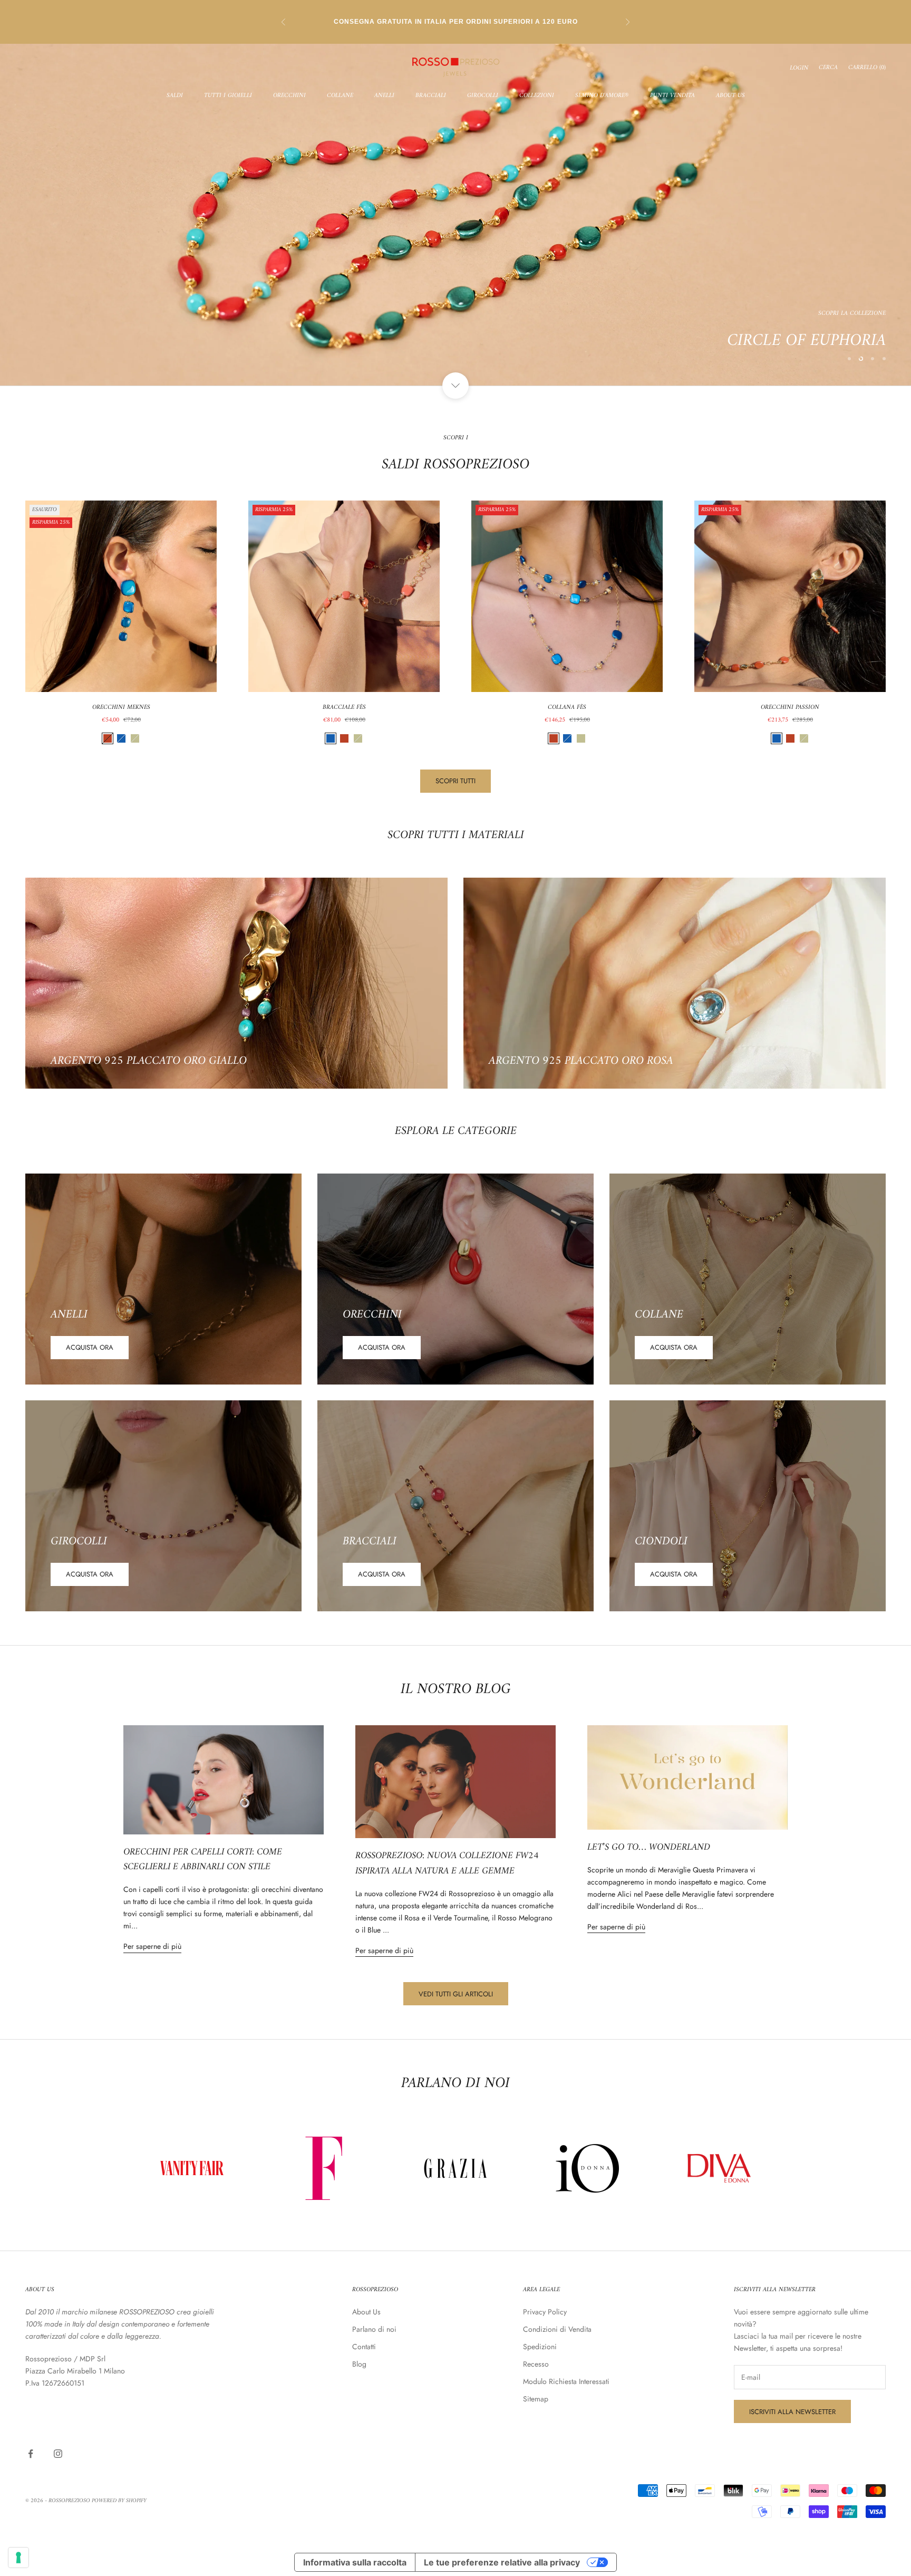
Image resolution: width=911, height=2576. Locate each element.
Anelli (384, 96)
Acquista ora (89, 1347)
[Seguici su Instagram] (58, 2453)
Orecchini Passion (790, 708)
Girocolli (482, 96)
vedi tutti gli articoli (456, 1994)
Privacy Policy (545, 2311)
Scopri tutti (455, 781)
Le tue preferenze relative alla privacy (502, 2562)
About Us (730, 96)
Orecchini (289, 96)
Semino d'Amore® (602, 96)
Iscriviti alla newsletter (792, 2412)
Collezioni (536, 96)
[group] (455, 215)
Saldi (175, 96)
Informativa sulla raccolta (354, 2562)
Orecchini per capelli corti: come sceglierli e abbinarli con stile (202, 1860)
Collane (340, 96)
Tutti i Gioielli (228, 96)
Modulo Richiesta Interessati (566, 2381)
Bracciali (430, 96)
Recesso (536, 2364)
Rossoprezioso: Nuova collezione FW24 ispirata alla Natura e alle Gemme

☆ ☆ ☆ ☆ ☆ ☆ ☆

WHAT YOU NEED TO DO> Before answering, count every line of the records that contains "alla"; the answer is that number and nothing more.

RESULT> 3